From the Principal

On Thursday, 26th May, we celebrated the Feast of the Ascension, and this Sunday (June 5th) we will celebrate Pentecost - each of these great feasts in the Church remind us of God’s abiding presence with us, in us; in our world, in each other, in our hearts. Jesus’ parting words to his friends were ones of commissioning, blessing and reassurance. His vision and mission was clear…”Go out to all the world….baptise and teach… the Word….and know that I am with you, always”. At Pentecost we celebrate that presence, God’s Spirit given to us and shared so abundantly in the good gifts of our community.

Pentecost Sunday is often referred to as the birthday of the Church as it’s the day, seven weeks exactly after Jesus rose again, that the Holy Spirit filled the disciples with breath and they spoke with 'tongues of fire'. You can almost imagine those early Christians, who had a Galilean dialect, suddenly each were able to speak every language of the known world. Everyone was now able to hear the good news. By the end of that first Pentecost Sunday three-thousand people had been baptized and our Church had been founded. What a birthday!

Along with millions of fellow Australians, the community at St Aloysius has last week acknowleged National Reconciliation Week. This week has been a time for all Australians to reflect upon our shared histories, and on the contributions and achievements of Aboriginal and Torres Strait Islander Peoples in all walks of life. The National Reconciliation Week 2022 theme, “Be Brave. Make Change." is a challenge to all Australians- individuals, families, communities and government - to Be Brave and tackle the unfinished business of reconciliation so we can Make Change for the benefits of all Australians.

The 1967 Referendum saw over 90 per cent of Australians vote to give the Commonwealth the power to make laws for Aboriginal and Torres Strait Islander Peoples and recognise them in the national census. June 3 is Mabo Day – on this day in 1992, the High Court of Australia delivered its landmark Mabo decision which overturned the notion of ‘terra nullius’ and legally recognised Aboriginal and Torres Strait Islander Peoples’ connection to their country. In so many ways, reconciliation is at the very heart of what it means to be an organization of Mercy. As Principal, I have been proud of the efforts of the school community in ensuring that education plays a pivotal role in the healing and progress of the nation.


Monday, 6 June 2022 marks the 78th anniversary of D-Day and the Battle of Normandy. This day commenced the Allied invasion of World War II Nazi Europe, and in the subsequent weeks and months led to the freeing of millions of people from Nazi occupation. D-Day as a term has now seeped into our vernacular as a day, a moment even, where extraordinary change or decisions occur– but that change in 1944 only occurred due to the courage of an extraordinary generation, ultimate sacrifices were made in the name of justice and humanity, in the name of freedom and a better world.

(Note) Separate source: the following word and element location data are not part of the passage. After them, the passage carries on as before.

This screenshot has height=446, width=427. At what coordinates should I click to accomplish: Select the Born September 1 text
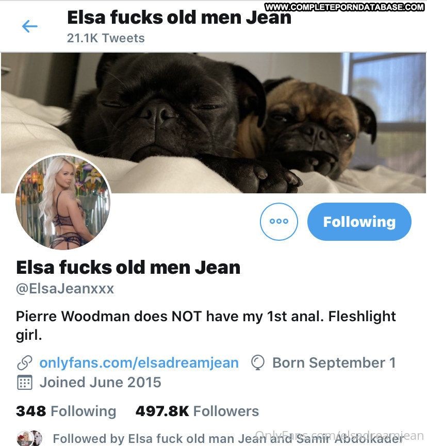[334, 362]
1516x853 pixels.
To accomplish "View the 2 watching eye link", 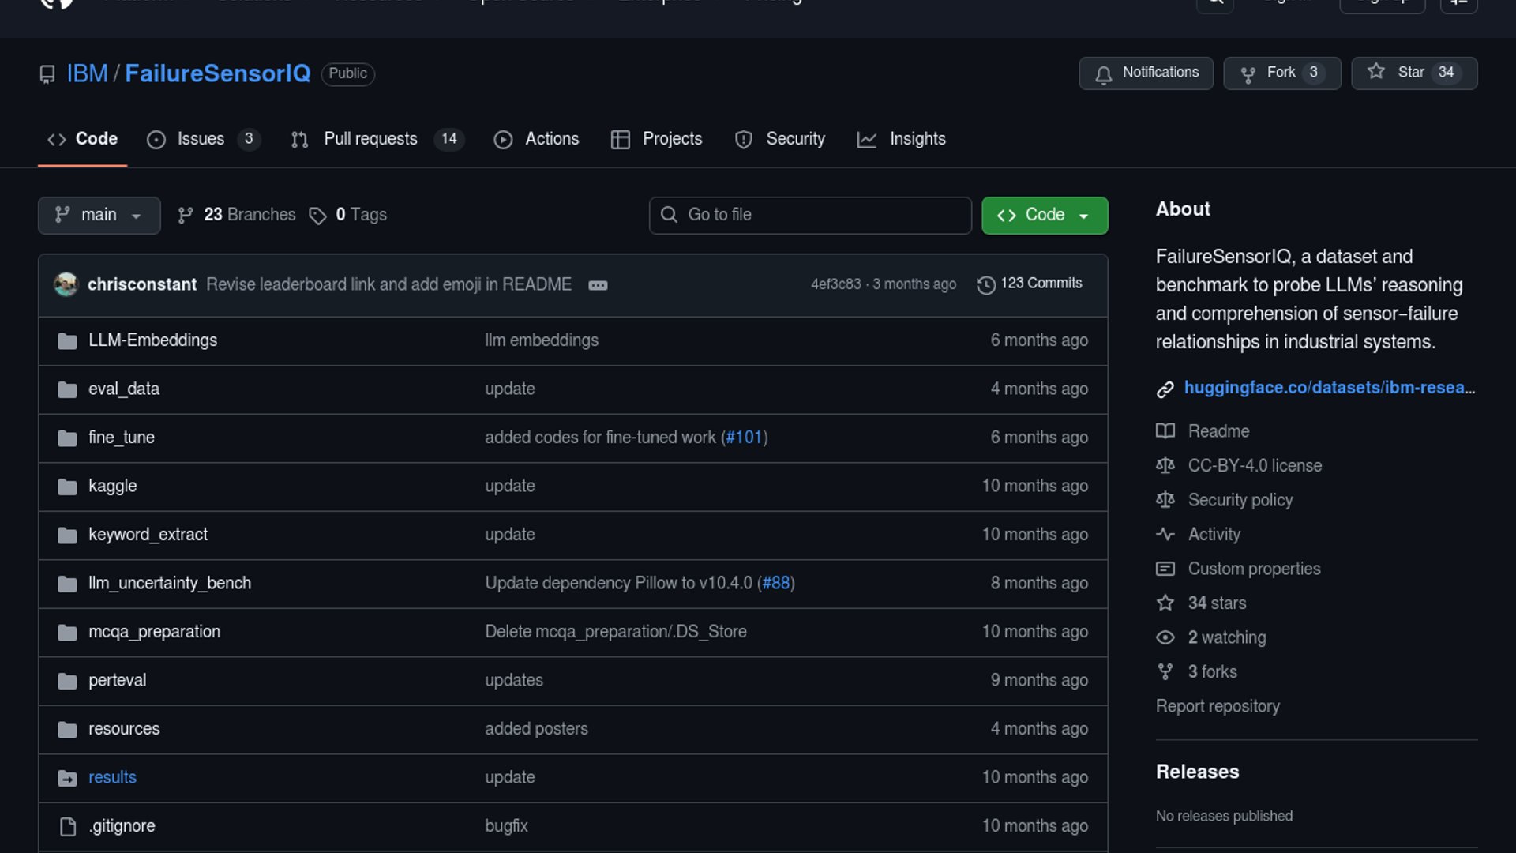I will 1226,637.
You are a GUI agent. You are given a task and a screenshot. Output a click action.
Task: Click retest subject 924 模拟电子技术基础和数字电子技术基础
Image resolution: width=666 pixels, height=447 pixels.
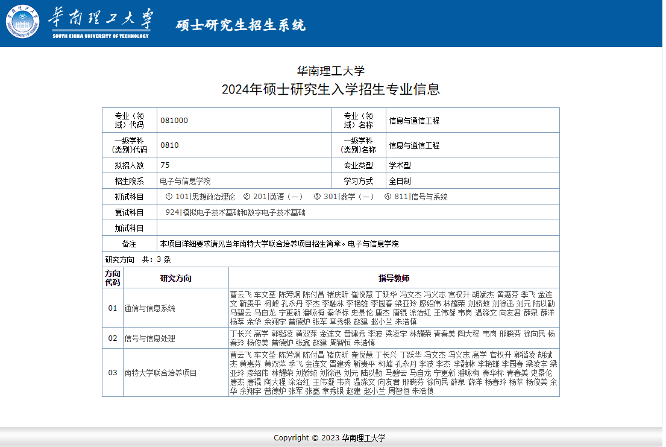point(235,212)
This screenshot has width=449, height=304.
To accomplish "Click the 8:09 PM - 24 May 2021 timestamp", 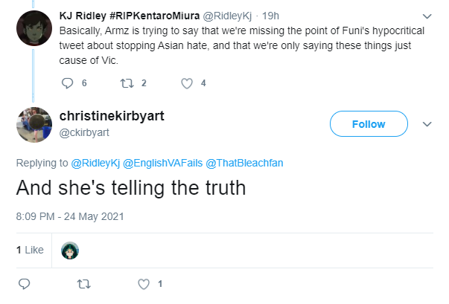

Those values and the lessons of D-Day are as relevant in our daily lives today, as they were then. We may not be facing the barbed wire, the land mines and the ferocious enemy that were faced on the beaches of Normandy, but the lessons of 78 years ago still echo soundly today. We see in the Mercy values courage and justice the need to extend and sacrifice what we can, We stand in silence, awe and tribute to those who displayed those attributes in Normandy – and, as importantly, we thank them.